Required action: You are to retype exactly the line with "[Facebook] (392, 16)" and every line after it in the entries below.

Task data:
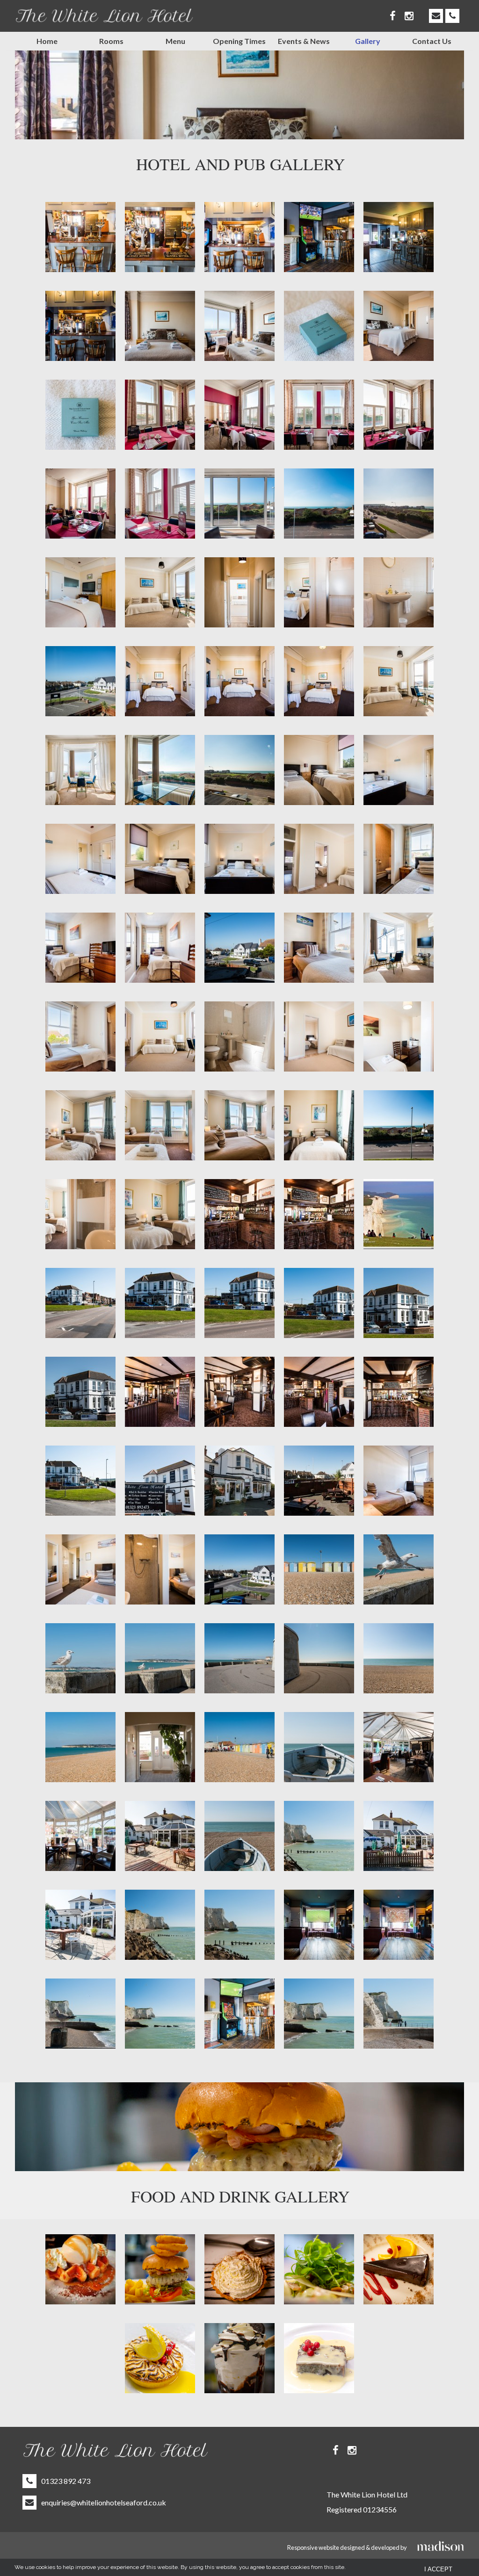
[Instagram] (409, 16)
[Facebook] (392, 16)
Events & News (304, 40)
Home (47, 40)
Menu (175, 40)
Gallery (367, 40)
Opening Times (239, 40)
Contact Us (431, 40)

Written response:
[Facebook] (392, 16)
Events & News (304, 40)
Home (47, 40)
Menu (175, 40)
Gallery (367, 40)
Opening Times (239, 40)
Contact Us (431, 40)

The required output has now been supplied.